= Wiebke Arlt =

German endocrinologist

Wiebke Arlt is a German endocrinologist. She is Director of the MRC London Institute of Medical Sciences and Head of the Institute of Clinical Sciences at Imperial College London. She is also Honorary Professor at the University of Birmingham. She specialises in adrenal disease and disorders of sex development.

==Career==
Arlt studied medicine at the University of Cologne, completing a MBChB in 1990 and an academic MD in 1993. She trained in endocrinology at Universitätsklinikum Würzburg (University Hospital Würzburg) and finished her training in 1998. She then embarked on a research career, beginning in the University of California in San Francisco (UCSF) under the supervision of pediatric endocrinologist Walter L. Miller, with a fellowship grant from the German Research Council.
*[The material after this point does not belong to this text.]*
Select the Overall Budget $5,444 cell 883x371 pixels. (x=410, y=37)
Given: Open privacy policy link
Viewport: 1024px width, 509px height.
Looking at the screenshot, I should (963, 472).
She returned to Würzburg as a consultant endocrinologist briefly in 2001, before moving to the University of Birmingham in England in 2002 with another fellowship from the German Research Council. She became a senior lecturer at the university in 2004, the same year that she received a Medical Research Council clinical fellowship. She was promoted to Head of the Centre for Endocrinology, Diabetes and Metabolism in 2008 and William Withering Chair of Medicine in 2014. She is also director of Birmingham's Institute of Metabolism and Systems Research (ISMR), and is an honorary consultant endocrinologist at the Queen Elizabeth Hospital Birmingham, where she specialises in adrenal and gonadal disease.
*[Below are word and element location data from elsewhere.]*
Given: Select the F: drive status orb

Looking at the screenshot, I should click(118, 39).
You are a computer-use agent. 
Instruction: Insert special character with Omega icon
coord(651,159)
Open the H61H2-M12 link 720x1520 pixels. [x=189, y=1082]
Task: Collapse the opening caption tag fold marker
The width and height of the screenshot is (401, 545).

She became a Fellow of the Royal College of Physicians in 2006 and was elected to the Academy of Medical Sciences in 2010.

==Research==
Arlt's main research interests involve adrenal tumours and disorders of sex development. Her group at the University of Birmingham conducted the first randomised controlled trial to show that DHEA replacement is beneficial in patients with adrenal insufficiency. She has also discovered a form of androgen excess due to a single gene mutation. At UCSF, Arlt and Walter Miller described a new form of congenital adrenal hyperplasia. She has authored more than 200 publications and is editor-in-chief of the European Journal of Endocrinology.